The seaweed darkling beetle (Chaerodes trachyscelides), also known by its Māori name pāpapa, is a flightless, nocturnal beetle found on sandy beaches in New Zealand.

== Description ==
The seaweed darkling beetle is about 7mm long with a rotund body. It has 3 pairs of legs that are modified to help it burrow into sand.

Although the underside of adult beetles is a pale whitish yellow in colour, its hardened forewings (elytra) are polymorphic. The colour of an individual matches that of the sand where it lives. On beaches with black sand, around 96% of beetles are a brown-black colour. On beaches with pale sand, around 98% of beetles are a pale milky colour. Spotted and mottled beetles have also been observed on beaches with mixed sand types.

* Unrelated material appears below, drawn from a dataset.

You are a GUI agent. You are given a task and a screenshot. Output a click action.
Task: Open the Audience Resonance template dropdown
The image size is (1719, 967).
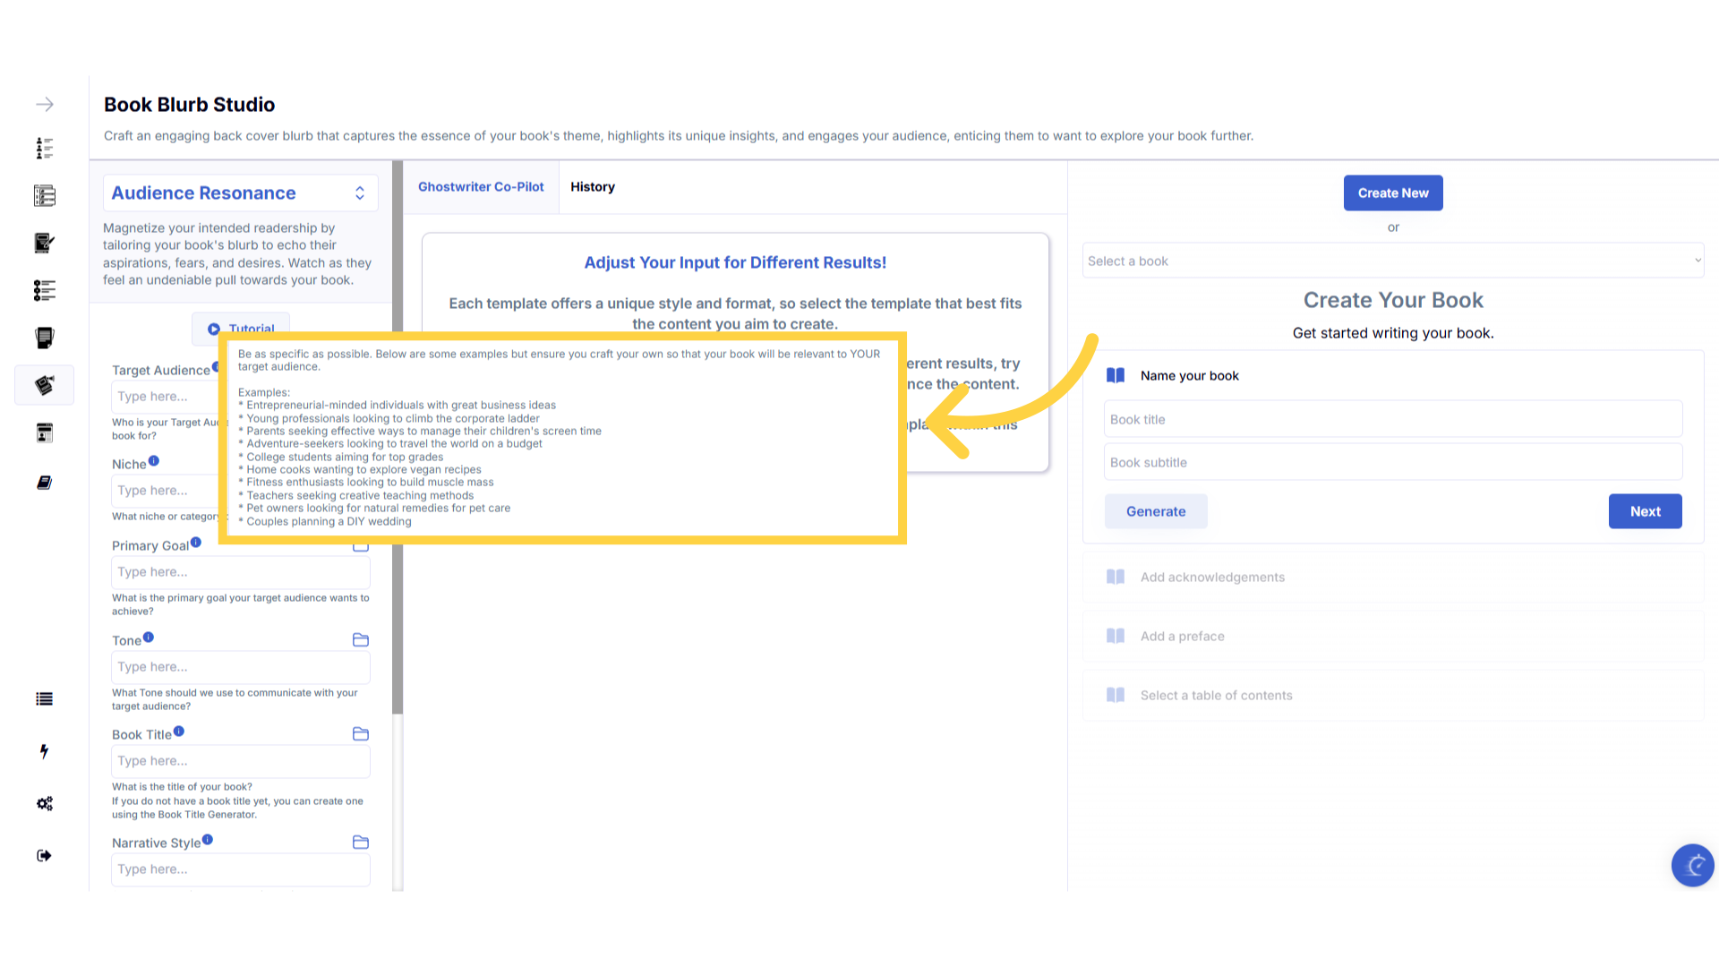[240, 193]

The larva is white and u-shaped and resembles a small wire worm.

== Behaviour ==
The seaweed darkling beetle lives in a narrow band at the top of the high tidal zone. During the day, it burrows up to 30 centimetres below the sand surface, often under seaweed and marine algae. It emerges after dark to feed on cast up seaweed and marine algae.

When seaweed is picked up by predatory seabirds, it has been observed as falling out, running a short distance, and burrowing back into the sand.

The beetle is thought to have an internal biological clock. Despite being kept in total darkness, the timing of its activity changed with the tidal cycle, which suggests that individuals are able to change their location on the shore with spring and neap tides, allowing them to feed on the seaweed left behind.

The species is able to survive rafting on seaweed when it is washed out to sea at high tide. This is thought to be another way for beetles to travel up and down the shore.